Weight updates based on simple gradient descent methods. More...

#include <GradientDescent.h>

Inheritance diagram for nnp::GradientDescent:

Collaboration diagram for nnp::GradientDescent:

[legend]

Public Types
enum	DescentType { DT_FIXED , DT_ADAM }
	Enumerate different gradient descent variants. More...

Public Member Functions
	GradientDescent (std::size_t const sizeState, DescentType const type)
	GradientDescent class constructor.

virtual	~GradientDescent ()
	Destructor.

void	setState (double *state)
	Set pointer to current state.

void	setError (double const *const error, std::size_t const size=1)
	Set pointer to current error vector.

void	setJacobian (double const *const jacobian, std::size_t const columns=1)
	Set pointer to current Jacobi matrix.

void	update ()
	Perform connection update.

void	setParametersFixed (double const eta)
	Set parameters for fixed step gradient descent algorithm.

void	setParametersAdam (double const eta, double const beta1, double const beta2, double const epsilon)
	Set parameters for Adam algorithm.

std::string	status (std::size_t epoch) const
	Status report.

std::vector< std::string >	statusHeader () const
	Header for status report file.

std::vector< std::string >	info () const
	Information about gradient descent settings.

Public Member Functions inherited from nnp::Updater
virtual void	setupTiming (std::string const &prefix="upd")
	Activate detailed timing.

virtual void	resetTimingLoop ()
	Start a new timing loop (e.g.

virtual std::map< std::string, Stopwatch >	getTiming () const
	Return timings gathered in stopwatch map.

Private Attributes
DescentType	type

double	eta
	Learning rate \(\eta\).

double	beta1
	Decay rate 1 (Adam).

double	beta2
	Decay rate 2 (Adam).

double	epsilon
	Small scalar.

double	eta0
	Initial learning rate.

double	beta1t
	Decay rate 1 to the power of t (Adam).

- **Material supplied**
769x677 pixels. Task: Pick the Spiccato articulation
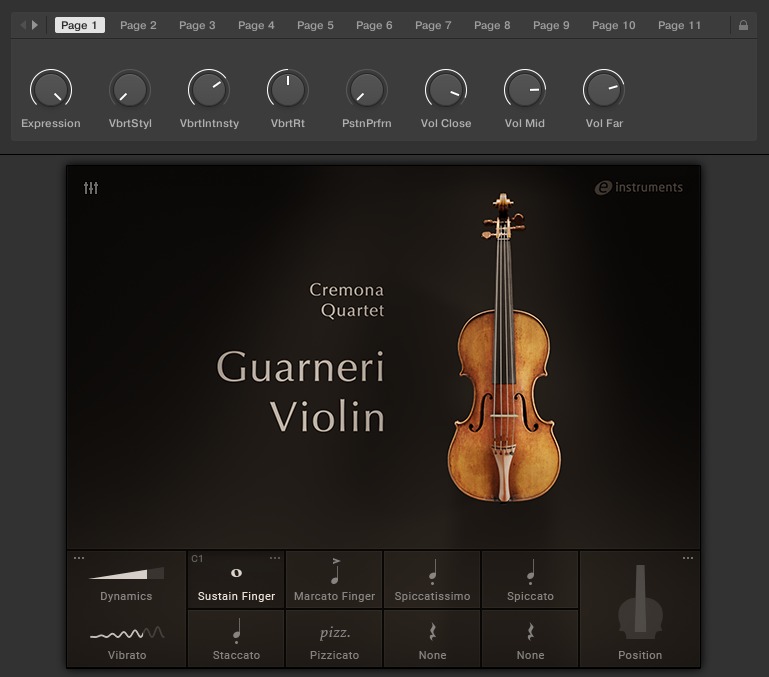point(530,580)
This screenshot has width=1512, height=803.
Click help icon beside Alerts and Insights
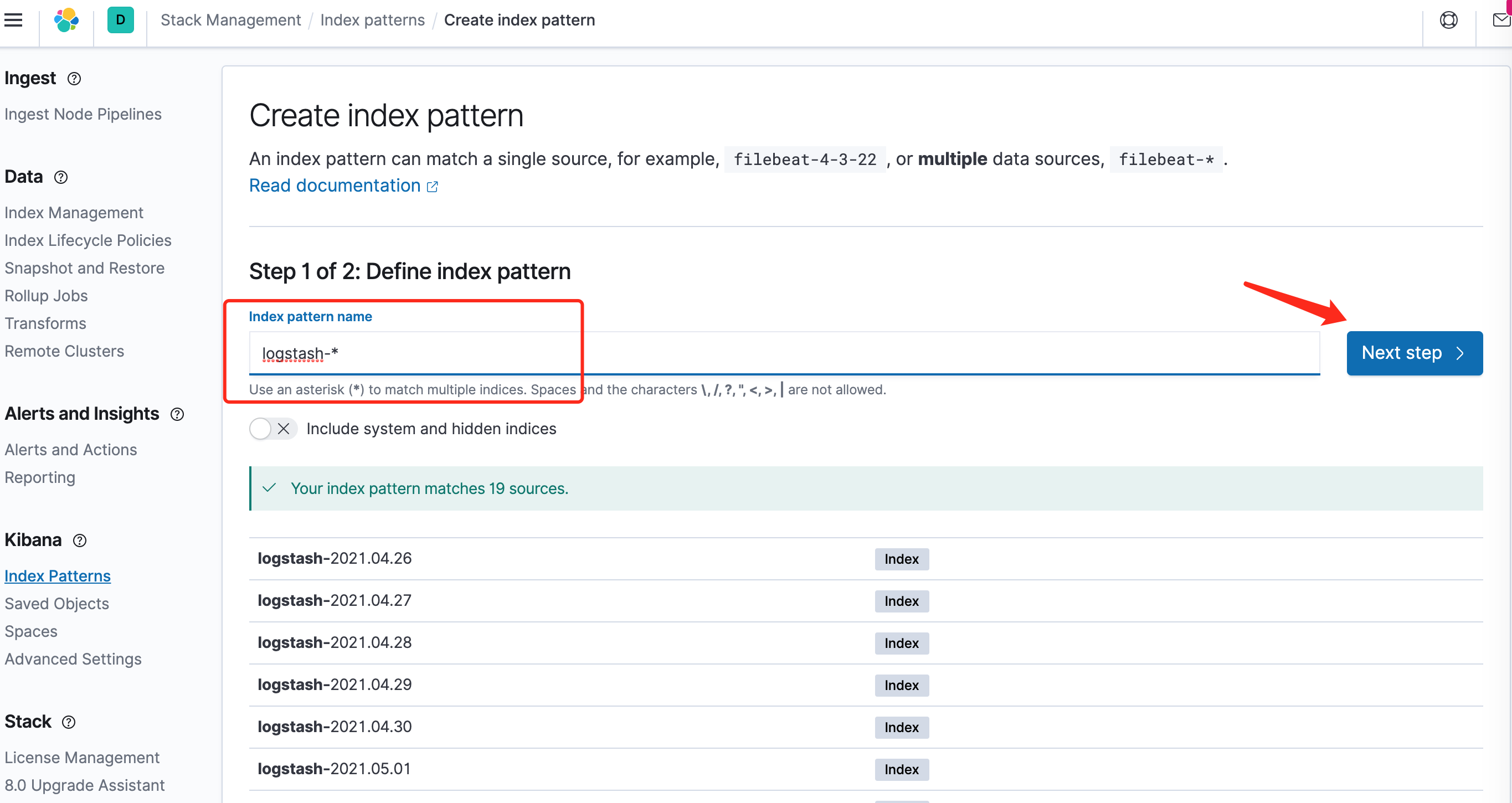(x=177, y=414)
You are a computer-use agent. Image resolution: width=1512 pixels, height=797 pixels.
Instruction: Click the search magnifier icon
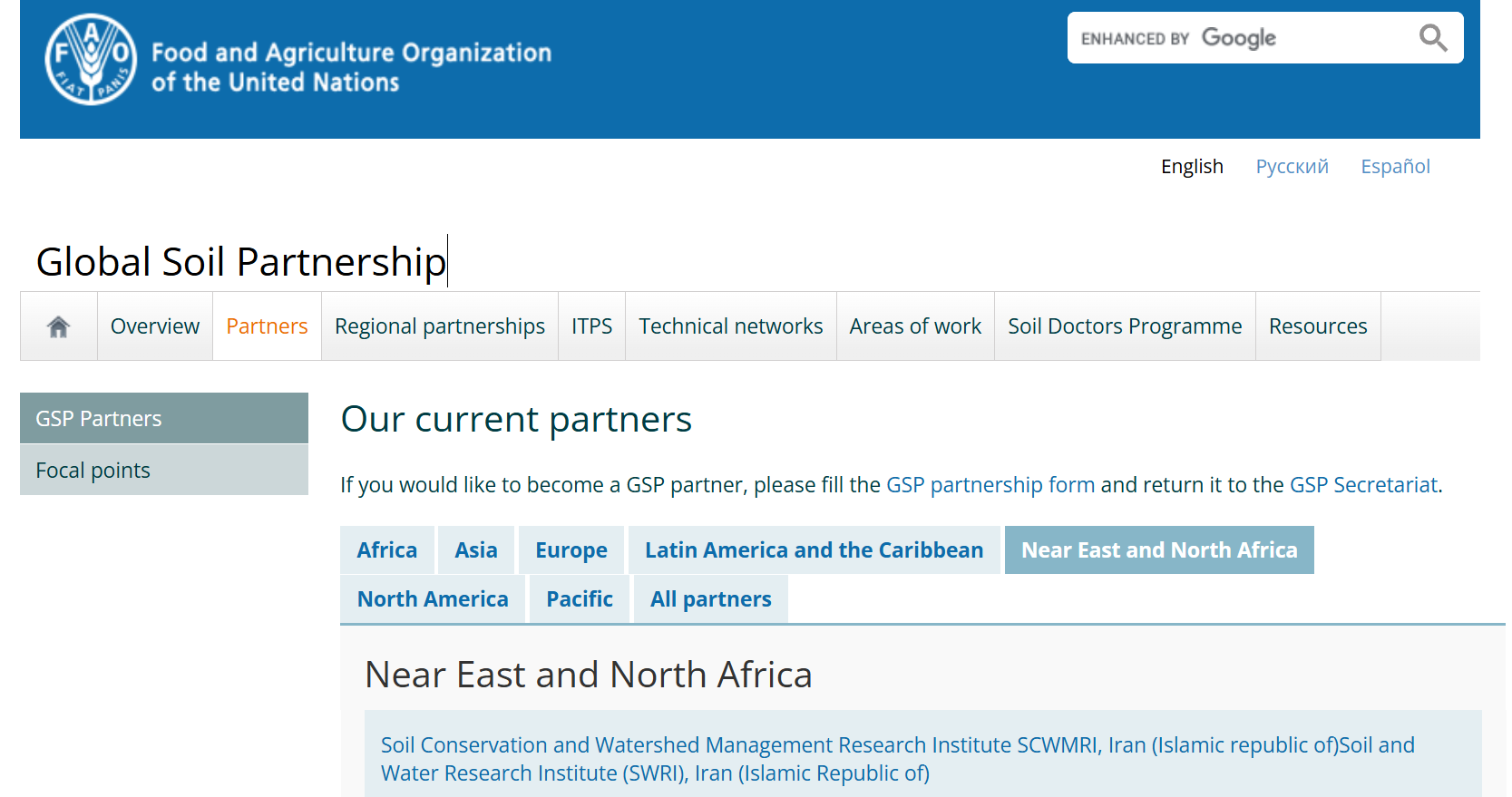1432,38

- **What the task asks**
Decide whether each statement below agrees with the GradientDescent class reference. Answer yes or no for each, and quote the words of the reference that decide it.
(a) The DescentType enumeration includes a variant named DT_ADAM.
(b) The setParametersFixed function takes four parameters.
(c) The private attribute eta0 holds the initial learning rate.

- **Reply to the task**
(a) Yes: "DescentType { DT_FIXED , DT_ADAM }"
(b) No: "setParametersFixed (double const eta)"
(c) Yes: "Initial learning rate."